Excerpted text:
Posts tagged ‘pre-service’

Computing Education Lessons Learned from the 2010’s: What I Got Wrong

There’s a trend on Twitter over the last few weeks where people (especially the academics I follow) tweet about their accomplishments over the last 10 years. They write about the number of papers published, the number of PhD students graduated, and the amount of grant money they received. It’s a nice reflective activity which highlights many great things that have happened in the 2010’s.

I started this blog in June 2009, so most of it has been written in the 2010’s. The most interesting thing I find in looking back is what I got wrong. There were lots of things that I thought were true, ideas that I worked on, but I later realized were wrong. Since I use this blog as a thinking space, it’s a sign of learning that I now realize that some of that thinking was wrong. And for better or worse, here’s a permanent Internet record.

Goals:
1) Retype the stretch of the computing education blog post from "There’s a trend" through "happened in the 2010’s.", keeping every word and punctuation mark unchanged.
2) Write a continuation of the blog post on computing education lessons from the 2010s, starting right after its last sentence.

Data shown:
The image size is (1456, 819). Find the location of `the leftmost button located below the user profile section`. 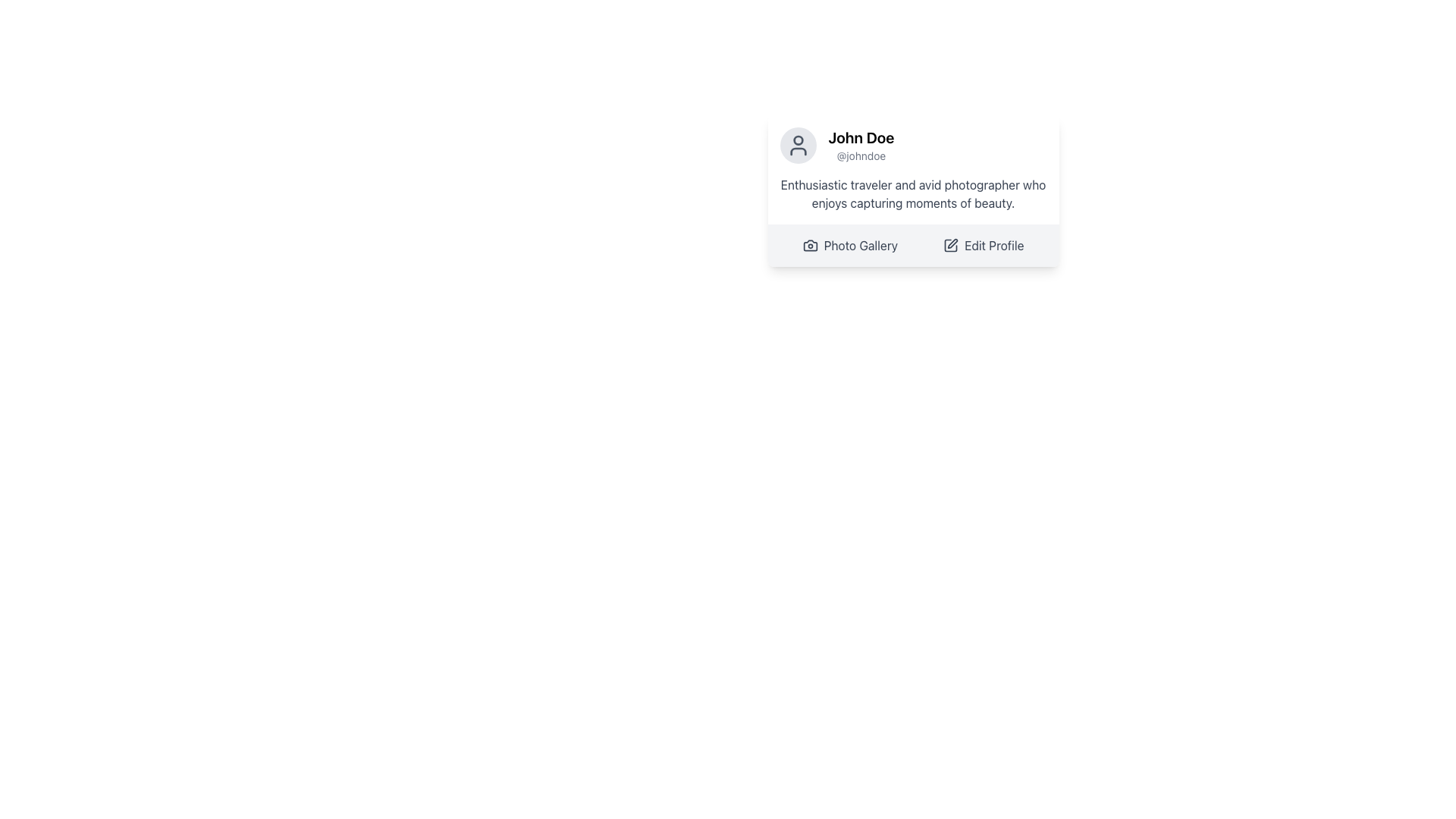

the leftmost button located below the user profile section is located at coordinates (850, 245).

Answer list:
1)
There’s a trend on Twitter over the last few weeks where people (especially the academics I follow) tweet about their accomplishments over the last 10 years. They write about the number of papers published, the number of PhD students graduated, and the amount of grant money they received. It’s a nice reflective activity which highlights many great things that have happened in the 2010’s.

2)
There are the easy ones — the ones I’ve been able to identify in blog posts as mistakes. There was the time I said Stanford was switching from Java to JavaScript. I should have fought for more CS in the K-12 CS Framework. And I should have been saying “multi-lingual” instead of “language independent” for years. And there was the blog post where I just listed the organizational mistakes I’d made.

The more interesting mistakes are the ones that are more subtle (at least to me), that took me years to figure out, and that maybe I’m still figuring out:

Creating pre-service CS teacher programs would be easy. I thought that we could create programs to develop more pre-service computer science teachers. We just needed the will to do it. You can find posts from me talking about this from 2010 and from 2015. I now realize that this is so hard that it’s unlikely to happen in most US states. My Blog@CACM post this month is about me getting schooled by a group of education faculty in December. We are much more likely to integrate CS into mathematics or science teacher programs than to have standalone CS teacher professional development — and even that will require an enormous effort.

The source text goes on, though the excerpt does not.